• Quoted passage:
════════════════

Section 5.2 Instructions to Adhere. The Parties shall cause its respective Affiliates, which are a party to the respective Ancillary Agreement if any, to adhere to this Agreement as if such party were a Party to this Agreement.
Section 5.3 Binding Effect. Notwithstanding the generality of the foregoing, the Parties and their Affiliates shall be bound by the decisions and resolutions of the ACB, the Conciliation Committee and the Steering Committees to the extent such decisions and resolutions are made in accordance with the terms of this Agreement.
ARTICLE VI
TERM AND TERMINATION
Section 6.1 Term. This Agreement shall become effective on the Closing and shall continue to be effective unless and until terminated in accordance with the terms hereof.

════════════════

• Records shown:
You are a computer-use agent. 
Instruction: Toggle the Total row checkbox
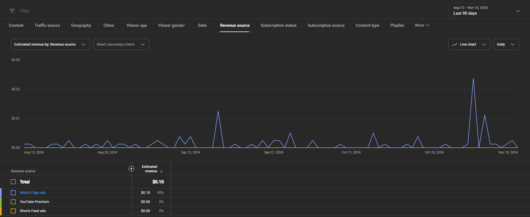click(13, 182)
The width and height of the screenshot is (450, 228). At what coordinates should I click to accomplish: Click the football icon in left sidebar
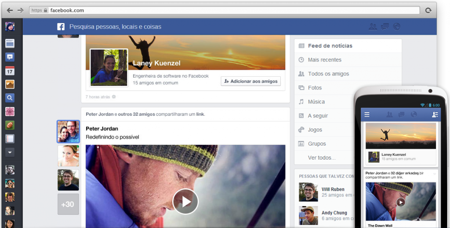(x=10, y=125)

════════════════

• Task list:
[1] Answer these questions about the agreement excerpt, one per line:
(a) Under Section 5.3, which bodies' decisions and resolutions bind the Parties and their Affiliates?
(b) When does the Agreement become effective under Section 6.1?
(c) What heading follows "ARTICLE VI"?
[2] In the rows, rewrite the lines from the one containing "The width and" through the end of the rows, replacing "football" with "basketball" and leaving everything else unchanged. Give only those lines, and leave out the pictures.

• Expected results:
[1]
(a) The ACB, the Conciliation Committee and the Steering Committees
(b) On the Closing
(c) TERM AND TERMINATION

[2]
The width and height of the screenshot is (450, 228). At what coordinates should I click to accomplish: Click the basketball icon in left sidebar
(x=10, y=125)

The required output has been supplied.